When you are in Berlin during the summer you will get a whiff of something unpleasant, something that smells like a sewer and that is because it is the sewer. I don’t know why the sewer smells like it does, but it is one of those distinctive aspects of Berlin that are inexplicable. In a country with the infrastructure like Germany one would think that moving human waste without having the odor escape from the sewer might be a priority, but apparently it is not, but after a few days in Berlin I did not notice the smell any longer. The only thing I did smell was on a particularly hot day I got on a subway and smelled what can only be described as Atomic B O. I wondered who on the subway needed a shower, the good news was that the person in need of a shower was the dude wearing my shirt. The best part of me stinking up the subway car was that I really didn’t care. Yep, I should have put on more deodorant, but I didn’t and now it is too late. I was trying to conserve a little travel sized deodorant for the whole month-long trip, but I was now running low and in my effort to conserve I probably went a little too far. (I have since come to my senses and purchased another lump of deodorant.)
One of the best things about going to Berlin was seeing someone I knew. Aristea was a Berliner and had been a student at my school this past year. My first words to her when I met her in the summer were, “Your city smells.” (I’m all class, all the time.) Despite this first encounter, she agreed to meet with me while I was in Berlin. We met at the Jewish Museum (after I found it, I got lost twice thanks to 70/30% rule of German signage) and I met Aristea’s friend Chloe who was visiting from France. We wandered through the museum for a little while trying to understand what was going on, but I was struck immediately by the use of one word in all of the descriptions of the Jewish people in the exhibits: murdered. Almost all of the Holocaust/Jewish museums I have been to say things like, “Issac perished in Auschwitz, or Issac was executed in Auschwitz, or Issac died in Auschwitz.” Murdered is a personal word, it is not a word used to describing mass killings. I am certain that this word was used purposefully, to personalize the deaths of these innocent people, but also to hammer home the deaths were intentional and not accidental or part of the machine of time.

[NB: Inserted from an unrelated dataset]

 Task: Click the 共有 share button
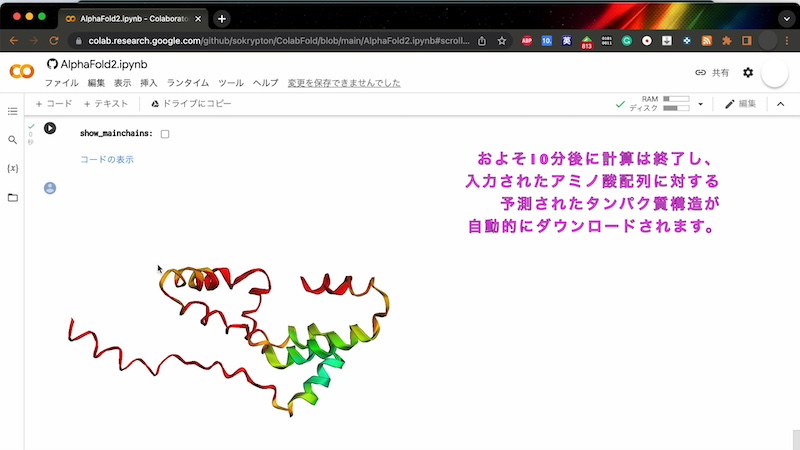click(x=712, y=73)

Several of the exhibits were just experiences. I stood in a large room looking up at a shaft of light, there was no explanation, but to me it seemed like the hope of the Jewish people during the Holocaust. They could see something in the distance but were surrounded by darkness and the light was very far away.
The next spot was a little courtyard with large rectangular blocks of cement. At first everything seemed normal, until you stood in the courtyard. The blocks provided a visual illusion that you were standing upright, but the ground was actually on a slope and it was difficult to walk because the visual cues were telling you one thing, but the reality was different.
We eventually got upstairs and began the history part of the museum. I thought I knew a little about Jewish life and beliefs, but it did not take long for me learn about five times as much as I had ever known. I learned about traditions, about Jewish beliefs, about Jewish history, and about stuff I hadn’t ever considered. We were there for two and a half hours and we could have stayed there twice as long.
After the Jewish museum we were off to eat Thai food. I love Thai food, but I also suffer from the idea that the best ethnic food can be found in America. Why did I believe this? Primarily ignorance, but a little of it was buying into the idea that America is a melting pot of many cultures and everywhere else in the world is pretty much a collection of mono-ethnic cultures where people don’t mix. This is not the case, the world is incredibly diverse and while America has good Thai food, so does Berlin, really good Thai food.
We met Aristea’s mom at the restaurant and got seats outside along the street. I really love the relaxed attitude of eating outside in Europe, it is one of the great pleasures of life. At our table to eat Thai food, we had a French woman, two Berliners and an American, it was very international, the best news was that everyone spoke excellent English. It was so nice to be able to be taken care of by my German-speaking hosts. They ordered, picked up the food, and picked up the bill. I had some duck and curry. It was very good, and I got to try a mango drink that was also very nice. I spent a lot of time talking to Aristea’s mom about the United States about her travels. After I told her about my harrowing experience climbing the tower in Copenhagen, she told me that it was possible to climb up into the tower in the center of the Tiergarten. I hadn’t planned on climbing anymore towers, but this one looked pretty safe compared to the one in Copenhagen. After dinner, we walked to a coffee shop and had some caffeine and cake to top the evening off. It was one of those leisurely evenings that seem so hard to accomplish in America. Culturally we could learn a lot from the Europeans when it comes to eating and relaxing. Imagine eating a meal for two hours in America, it just doesn’t happen, but it should.
At the end of the evening, Aristea’s mom drove me back to my hotel by way of all of the places I should visit on my last day. I managed to make it to all of the locations on my final day in Berlin, but nothing was better than the evening that I got to pretend I was a local.